EXERCISE GOAL>
An exact copy of the entries below is the expected answer.

PROVIDED DATA>
┏━━

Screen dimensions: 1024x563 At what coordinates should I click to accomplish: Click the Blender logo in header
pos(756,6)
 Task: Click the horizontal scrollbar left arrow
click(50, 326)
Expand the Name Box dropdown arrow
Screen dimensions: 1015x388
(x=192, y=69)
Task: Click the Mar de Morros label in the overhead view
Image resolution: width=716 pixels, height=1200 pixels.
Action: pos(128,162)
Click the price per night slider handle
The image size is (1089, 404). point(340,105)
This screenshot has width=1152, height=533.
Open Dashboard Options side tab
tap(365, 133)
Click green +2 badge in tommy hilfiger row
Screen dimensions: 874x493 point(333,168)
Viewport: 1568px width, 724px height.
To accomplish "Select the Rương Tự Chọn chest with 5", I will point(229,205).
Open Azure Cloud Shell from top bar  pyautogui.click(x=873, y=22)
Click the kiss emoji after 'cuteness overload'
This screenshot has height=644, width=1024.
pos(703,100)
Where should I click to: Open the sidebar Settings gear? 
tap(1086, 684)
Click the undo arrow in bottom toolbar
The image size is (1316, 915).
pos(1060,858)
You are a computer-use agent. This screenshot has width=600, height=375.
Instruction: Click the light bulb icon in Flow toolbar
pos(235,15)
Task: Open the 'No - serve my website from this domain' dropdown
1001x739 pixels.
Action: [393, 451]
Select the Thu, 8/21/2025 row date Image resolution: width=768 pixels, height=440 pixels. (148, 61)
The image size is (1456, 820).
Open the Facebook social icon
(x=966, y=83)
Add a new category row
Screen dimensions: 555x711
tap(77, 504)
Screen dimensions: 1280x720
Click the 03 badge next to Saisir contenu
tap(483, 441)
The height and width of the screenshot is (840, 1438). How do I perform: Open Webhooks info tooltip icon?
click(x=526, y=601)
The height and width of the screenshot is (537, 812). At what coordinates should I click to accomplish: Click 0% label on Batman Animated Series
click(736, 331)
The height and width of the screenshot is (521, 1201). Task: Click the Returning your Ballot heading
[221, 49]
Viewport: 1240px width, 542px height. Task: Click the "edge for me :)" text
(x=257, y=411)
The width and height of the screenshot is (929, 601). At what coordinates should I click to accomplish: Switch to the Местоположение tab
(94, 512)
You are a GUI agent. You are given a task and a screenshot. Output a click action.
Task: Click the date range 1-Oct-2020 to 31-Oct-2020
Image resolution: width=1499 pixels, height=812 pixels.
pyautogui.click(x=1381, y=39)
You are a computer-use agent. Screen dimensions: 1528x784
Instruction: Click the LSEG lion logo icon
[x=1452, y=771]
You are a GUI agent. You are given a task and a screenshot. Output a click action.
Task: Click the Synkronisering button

┗━━

SOLUTION TO THIS EXERCISE>
Screen dimensions: 1024x563 At what coordinates should I click to accomplish: Click the Blender logo in header
pos(756,6)
 Task: Click the horizontal scrollbar left arrow
click(50, 326)
Expand the Name Box dropdown arrow
Screen dimensions: 1015x388
(x=192, y=69)
Task: Click the Mar de Morros label in the overhead view
Image resolution: width=716 pixels, height=1200 pixels.
Action: pos(128,162)
Click the price per night slider handle
The image size is (1089, 404). point(340,105)
This screenshot has width=1152, height=533.
Open Dashboard Options side tab
tap(365, 133)
Click green +2 badge in tommy hilfiger row
Screen dimensions: 874x493 point(333,168)
Viewport: 1568px width, 724px height.
To accomplish "Select the Rương Tự Chọn chest with 5", I will point(229,205).
Open Azure Cloud Shell from top bar  pyautogui.click(x=873, y=22)
Click the kiss emoji after 'cuteness overload'
This screenshot has height=644, width=1024.
pos(703,100)
Where should I click to: Open the sidebar Settings gear? 
tap(1086, 684)
Click the undo arrow in bottom toolbar
The image size is (1316, 915).
pos(1060,858)
You are a computer-use agent. This screenshot has width=600, height=375.
Instruction: Click the light bulb icon in Flow toolbar
pos(235,15)
Task: Open the 'No - serve my website from this domain' dropdown
1001x739 pixels.
Action: [393, 451]
Select the Thu, 8/21/2025 row date Image resolution: width=768 pixels, height=440 pixels. (148, 61)
The image size is (1456, 820).
Open the Facebook social icon
(x=966, y=83)
Add a new category row
Screen dimensions: 555x711
tap(77, 504)
Screen dimensions: 1280x720
Click the 03 badge next to Saisir contenu
tap(483, 441)
The height and width of the screenshot is (840, 1438). How do I perform: Open Webhooks info tooltip icon?
click(x=526, y=601)
The height and width of the screenshot is (537, 812). At what coordinates should I click to accomplish: Click 0% label on Batman Animated Series
click(736, 331)
The height and width of the screenshot is (521, 1201). Task: Click the Returning your Ballot heading
[221, 49]
Viewport: 1240px width, 542px height. Task: Click the "edge for me :)" text
(x=257, y=411)
The width and height of the screenshot is (929, 601). At what coordinates should I click to accomplish: Switch to the Местоположение tab
(94, 512)
You are a GUI agent. You are given a task and a screenshot. Output a click action.
Task: Click the date range 1-Oct-2020 to 31-Oct-2020
Image resolution: width=1499 pixels, height=812 pixels.
pyautogui.click(x=1381, y=39)
You are a computer-use agent. Screen dimensions: 1528x784
Instruction: Click the LSEG lion logo icon
[x=1452, y=771]
You are a GUI agent. You are given a task and a screenshot. Output a click action.
Task: Click the Synkronisering button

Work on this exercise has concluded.